DATA SHOWN:

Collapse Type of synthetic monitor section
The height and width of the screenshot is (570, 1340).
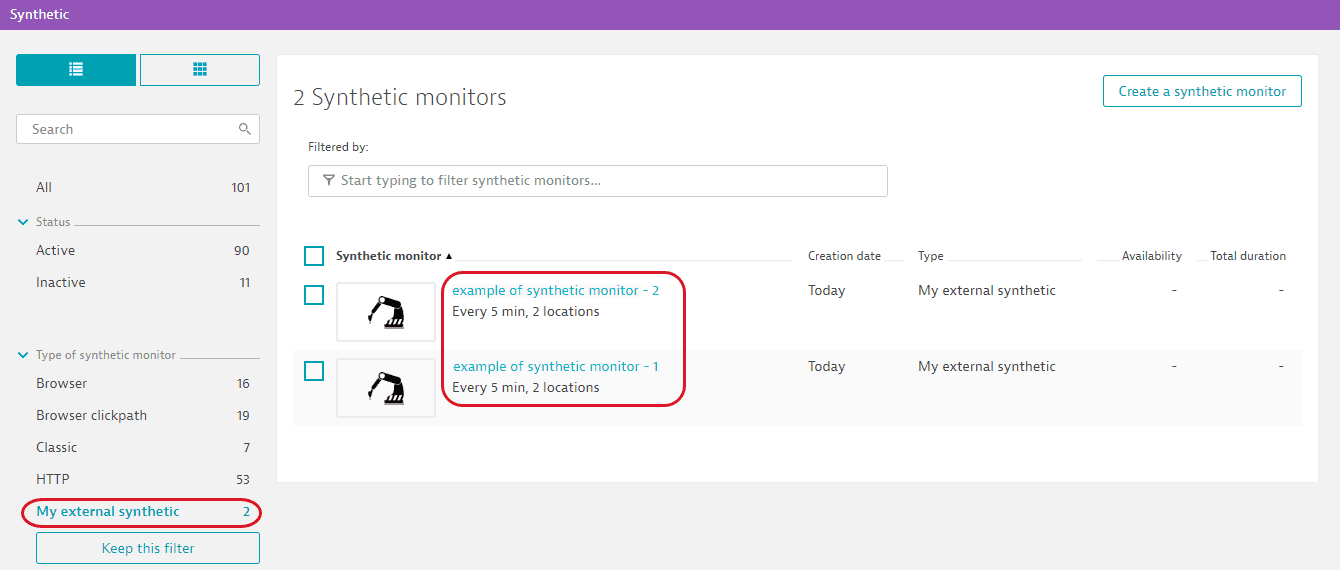[x=23, y=355]
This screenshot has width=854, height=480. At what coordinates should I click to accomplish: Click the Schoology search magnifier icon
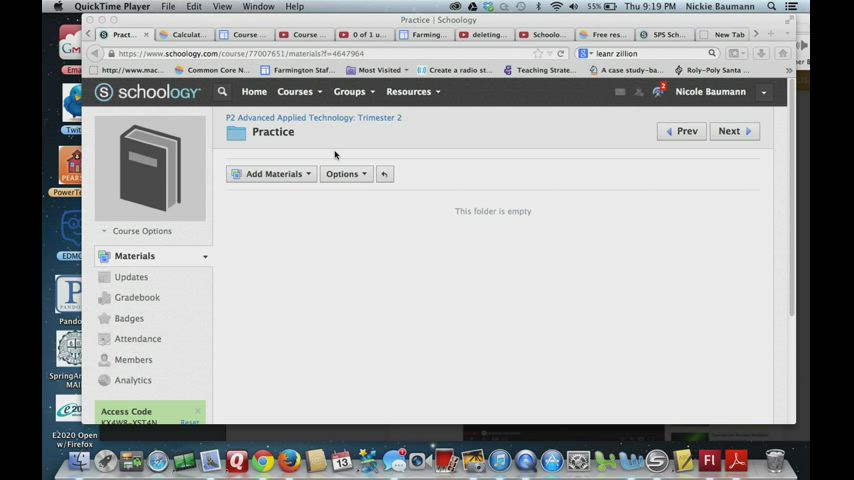pos(222,92)
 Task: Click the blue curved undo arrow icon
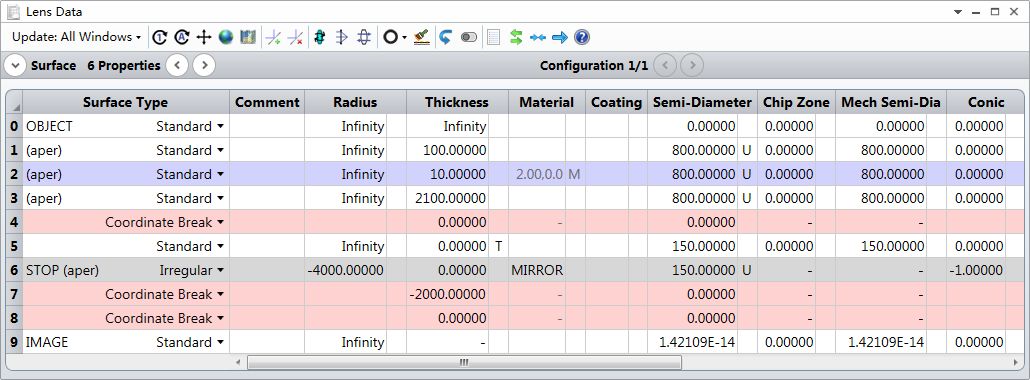click(445, 37)
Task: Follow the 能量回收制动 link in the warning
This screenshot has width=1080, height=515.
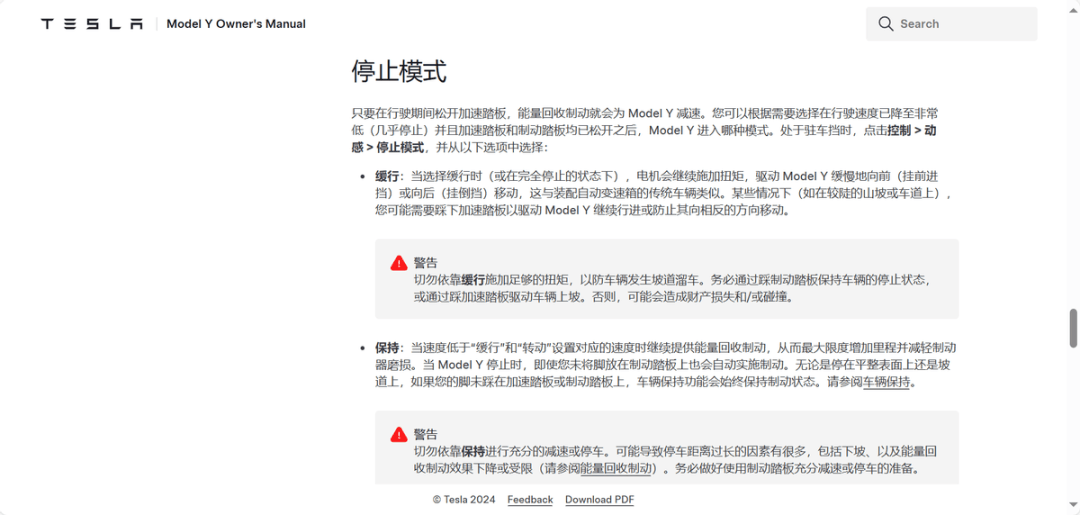Action: point(617,468)
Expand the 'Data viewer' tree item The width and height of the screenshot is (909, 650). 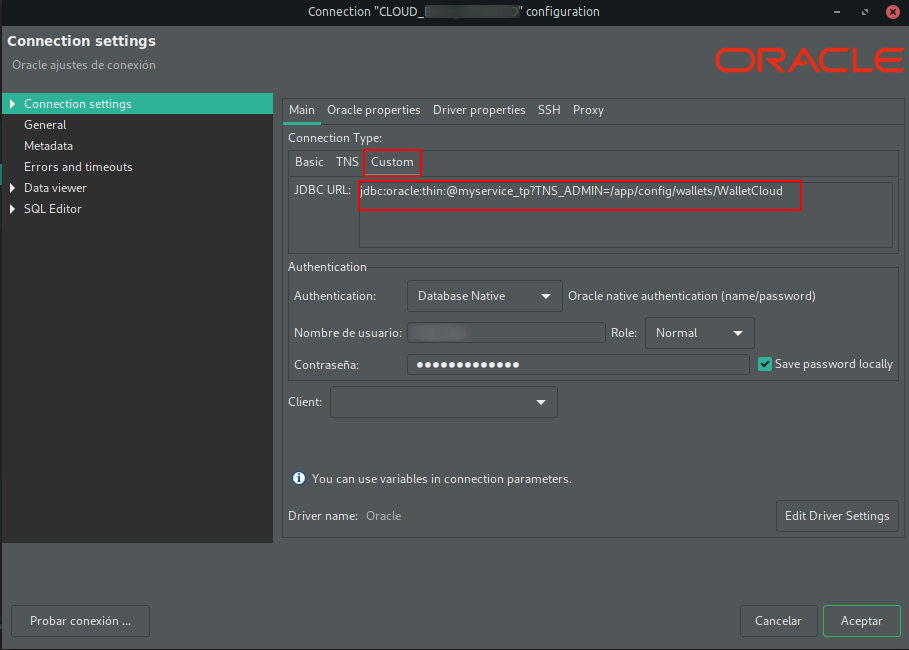12,187
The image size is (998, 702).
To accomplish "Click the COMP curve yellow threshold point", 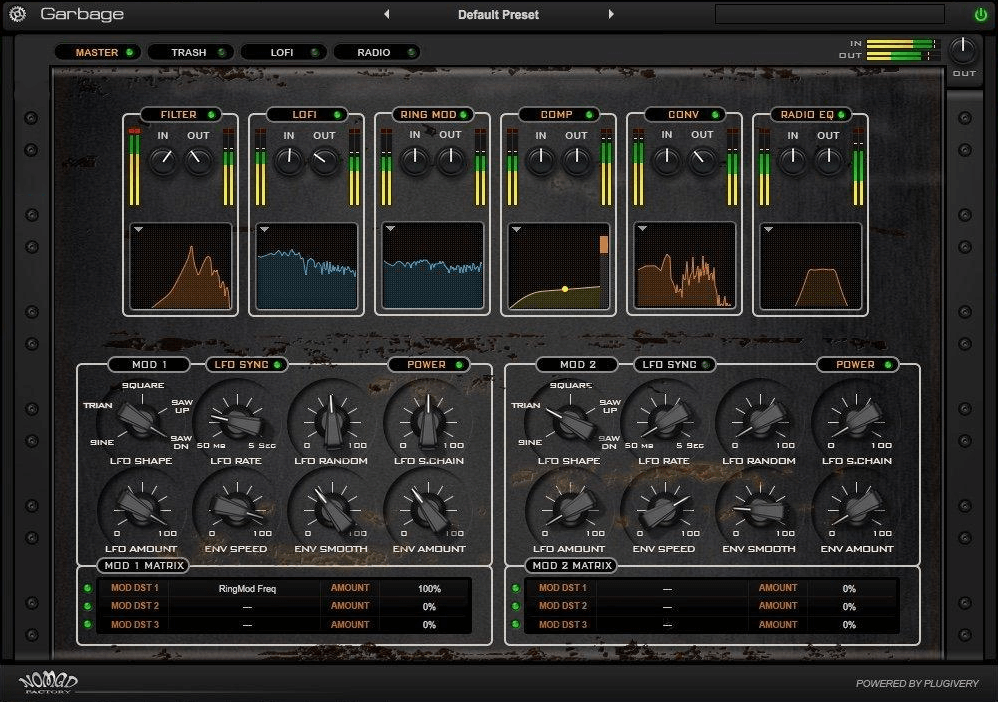I will 565,289.
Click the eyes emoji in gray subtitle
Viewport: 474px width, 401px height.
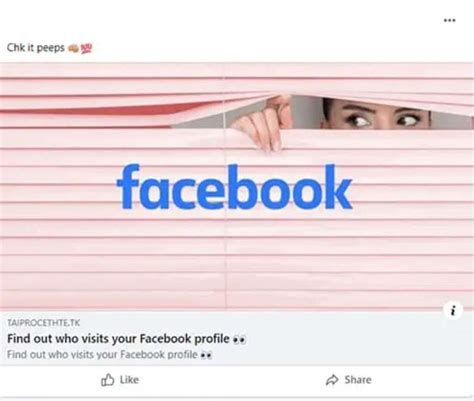(206, 355)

TASK REQUIREMENTS:
Keeping pictures out, repeat exactly the lines from the one containing "Click the eyes emoji in gray subtitle" through the end of the listing.

RESPONSE:
Click the eyes emoji in gray subtitle
Viewport: 474px width, 401px height.
(206, 355)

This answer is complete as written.